Edith Bonlieu
- Undated photo of Bonlieu

Personal information
- Full name: Marie Édith Jeanne Vuarnet
- Born: 18 April 1934 Paron, France
- Died: 16 December 1995 (aged 61) near Saint-Pierre-de-Chérennes, Isère, France
- Spouse: Jean Vuarnet
- Children: 3
- Relative: François Bonlieu (brother)

Sport
- Sport: Alpine skiing

= Edith Bonlieu =

French alpine skier (1934–1995)

Marie Édith Jeanne Vuarnet (18 April 1934 - 16 December 1995) was a French alpine skier. She competed in the women's downhill at the 1956 Winter Olympics, and was a three time champion in the French downhill competition. She was a member of the Order of the Solar Temple and died in a mass murder-suicide on 16 December 1995, alongside other members including her youngest son, Patrick.

== Biography ==

=== Early life and career ===
Marie Édith Jeanne Vuarnet was born 18 April 1934, in Paron, France. She came from a skiing family. She never knew her father, and had four siblings from three different fathers. Her brother was the more successful alpine skier and Olympic gold medalist François Bonlieu. She was a three time champion in the French downhill skiing competition, in 1955, 1958, and 1960.

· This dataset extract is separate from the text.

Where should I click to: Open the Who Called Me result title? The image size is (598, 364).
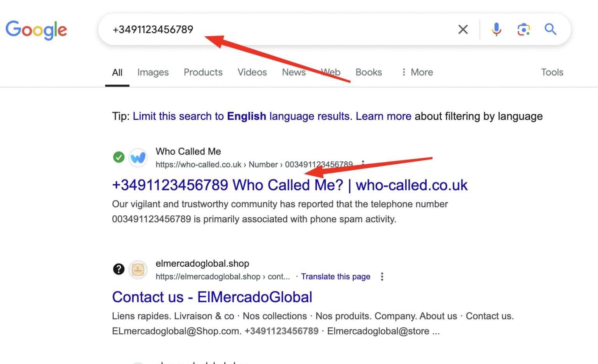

She came second in the 1955 Zermatt downhill, losing to Luise Jaretz of Austria, five seconds slower. She competed in the women's downhill at the 1956 Winter Olympics. That year, she took first place in the Émile Allais Cup downhill race; the male first place winner was Jean Vuarnet. Two years later she and Vuarnet, then a triple French champion, married on 15 November 1958. He won the Olympic downhill gold medal, while a leg injury prevented Edith from competing in the same Olympics. They had three sons, Alain, Pierre, and Patrick, born in 1962, 1963 and 1969, respectively. Her brother François Bonlieu was murdered in 1973.

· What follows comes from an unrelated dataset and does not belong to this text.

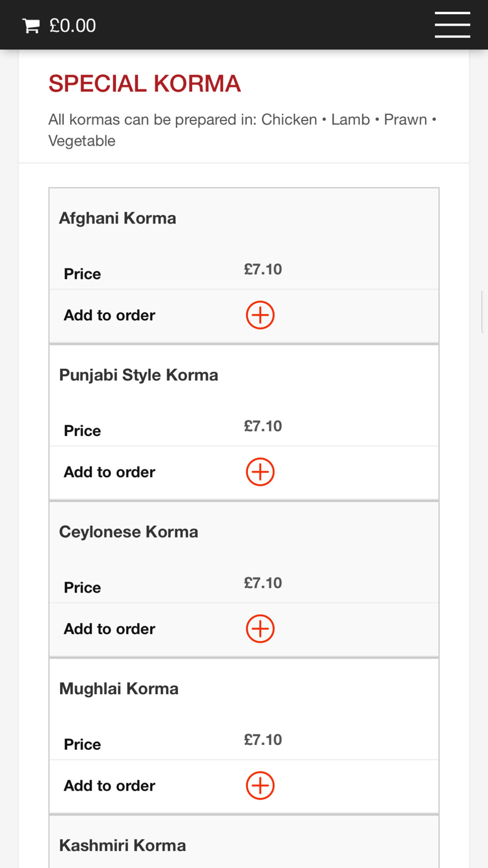
Task: Add Ceylonese Korma to order
Action: [x=260, y=628]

=== Solar Temple membership ===
She was a member of the notorious Order of the Solar Temple (OTS) group. She had joined the group in 1990, after being invited by another member to see leader Luc Jouret in a conference on healthy living. Edith, passionate about the environment, was appealed to by Jouret's message. Jouret encouraged her beliefs in ecology and spiritualism. She later brought her son Patrick, who she was very close to, into the OTS. She and Jean Vuarnet had been going through marital struggles at the time, to which Alain attributed her odd behavior. She grew depressed, with Vuarnet focusing on his business and her children having left home. Patrick was said to have had trouble living up to his very successful father and desired recognition which the OTS gave him. According to a later testimony from Alain, recalling her behavior, she repeated every gesture seven times, would wash the handles of doors in alcohol, and leave during dinner to see "friends". Patrick became evasive and would not communicate. She would also have to "observe" the "energies" of anyone before shaking their hands. Trying to understand her odd behavior, Alain once asked her if she was having an affair.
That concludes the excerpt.